You don’t need us to tell you that the DCEU did not work out as intended, either for the creatives involved, nor for the executives who wished to see it generate the incredible profits that Marvel Studios were generating throughout much of the last decade. The DCEU draws to an end later this year, replaced instead by James Gunn’s new-look DCU, and despite producing some great moments will be largely remembered as a missed opportunity.
Considering that he laid the foundation stone, not to mention also writing the franchise’s crossover follow-up, Batman v Superman: Dawn of Justice, Goyer has been reflecting on the problems that plagued the series from the beginning. Speaking on the HappySadConfused podcast, Goyer covered a broad array of topics; he revealed that he and director Guillermo del Toro almost worked on a Star Wars film together, and also opened up about his memories of the DCEU.

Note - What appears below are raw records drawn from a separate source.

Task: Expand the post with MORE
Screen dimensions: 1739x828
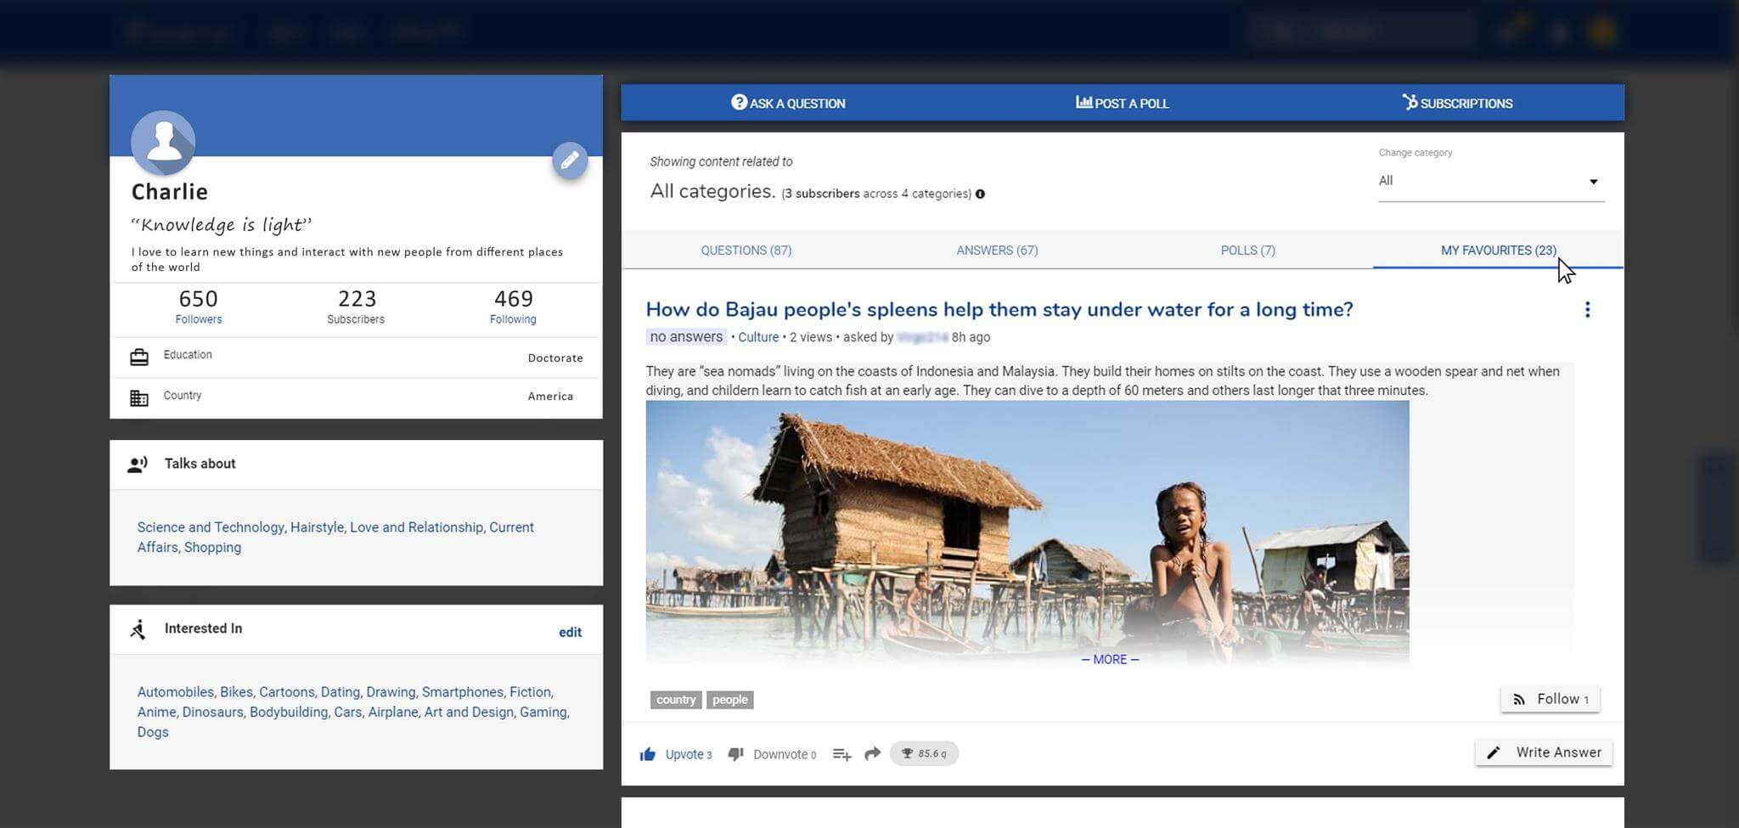Action: [1110, 660]
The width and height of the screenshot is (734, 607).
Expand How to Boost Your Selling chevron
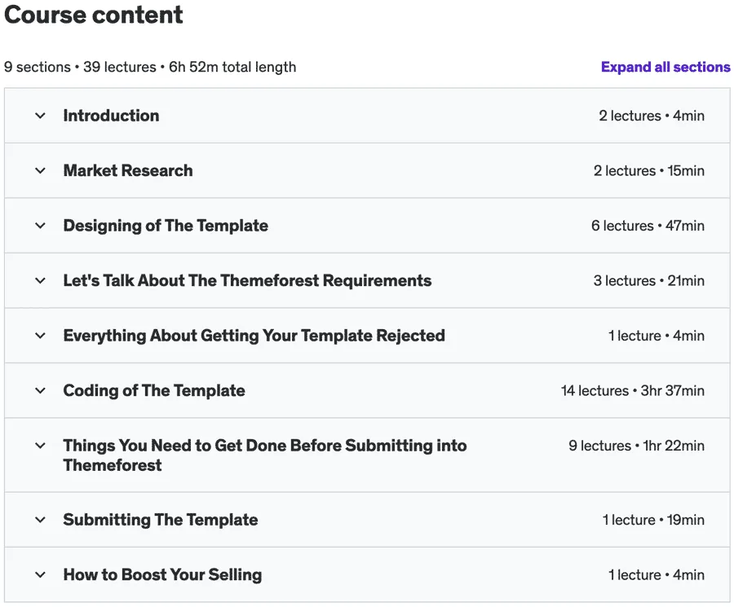(x=40, y=574)
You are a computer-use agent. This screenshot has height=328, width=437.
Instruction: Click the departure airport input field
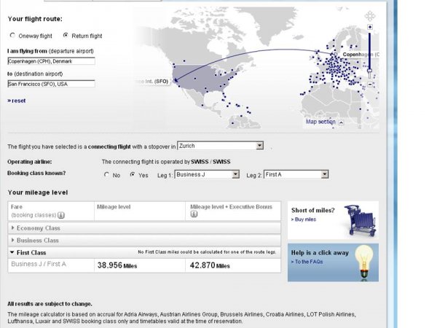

“I know the pressure we were getting from Warner Bros., which was, ‘We need our MCU! We need our MCU!’ And I was like let’s not run before we walk. The other thing that was difficult at the time was there was this revolving door of executives at Warner Bros. and DC. Every 18 months someone new would come in. We were just getting whiplash. Every new person was like, ‘We’re going to go bigger!’
“I remember at one point the person running Warner Bros. at the time had this release that pitched the next twenty movies over the next ten years. But none of them had been written yet! It was crazy how much architecture was being built on air… This is not how you build a house.”
It’s sad (and yet entirely predictable) that each new profit-focused executive that came was focused solely on getting out big crossover projects that, in Goyer’s own words, had to “go bigger” – ironic, too, considering that’s the exact opposite route that Marvel took to develop its own, far more successful cinematic universe.
Ah well, with a creative firmly in charge this time around, perhaps we’ll see a take on DC’s characters that will can rival Marvel’s success. James Gunn’s DCU opener will also focus on the Man of Steel. Superman: Legacy is set to debut in 2025.